Safe Light
By Janelle Lynch
November 30, 2024
Safe Light, lyric essay published with silver gelatin photograph.
The Ekphrastic Review, Toronto, Canada,
I am curious how one color can mean opposing things: safe and sorry. How it can be a signal to stop and one to go. How it can mean the unfathomable. Amber was introduced as a safelight in a Paris darkroom in 1841. Later, on the street between red and green in Detroit in 1920. And as an alert nationwide in 1996 after the death of a girl. In the Stone Age, amber was a gem.
I am ten today and at my party receive the gift of my mother’s presence and from her a camera wrapped with ribbon. What surprises me more? I hold the black plastic box, slide open the lens cover and start to take snapshots like my grandfather did before he died when I was four. In them, my uncle grins, my aunt glowers. My cousins gaze uncertain from their bikes. Kids aren’t supposed to have cameras in Jamestown. My Nana, in profile: the line of her back repeats that of her hair, curved from a visit to Carm’s for the occasion.

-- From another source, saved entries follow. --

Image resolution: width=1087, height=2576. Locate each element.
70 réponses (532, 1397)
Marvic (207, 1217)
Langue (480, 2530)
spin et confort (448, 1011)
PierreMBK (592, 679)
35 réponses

I am in a crowd of strangers in a darkroom lit by warm light. Big black machines lurch on the perimeter, each in its own station. My peers’ skin, the color of death. Standing corpses around a stainless steel sink of trays and tongs. Is anyone as afraid as I am? Numbers and timers, mixtures and math. What are ratios, anyway? Long ago I was told I couldn’t learn. I want to, but leave with a list of materials I can’t afford. Why don’t you become a secretary? I hear my grandmother’s voice from years before in the whirl of the revolving door. It follows me onto the New York City streets. How will you live?
I am in the spotlight on stage, a master of something after just two years. The audience is full and empty. What I know is that I barely know a thing. What I know is that I needed my name in calligraphic letters to lay claim to who I already was. To show the results of a hearing test. That I listened to myself. A license on bond paper. Textured and vulnerable. But safe to proceed.
I am standing in safety underneath an amber light that in this small space means go not slow. The chemistry is intoxicating. I want to inhale it, drink it, bathe myself in it as a homecoming celebration in this Oklahoman home far from home where I belong and don’t belong and where I’ve been born a photographer all over again. A lone wolf teaching photography in Lone Wolf.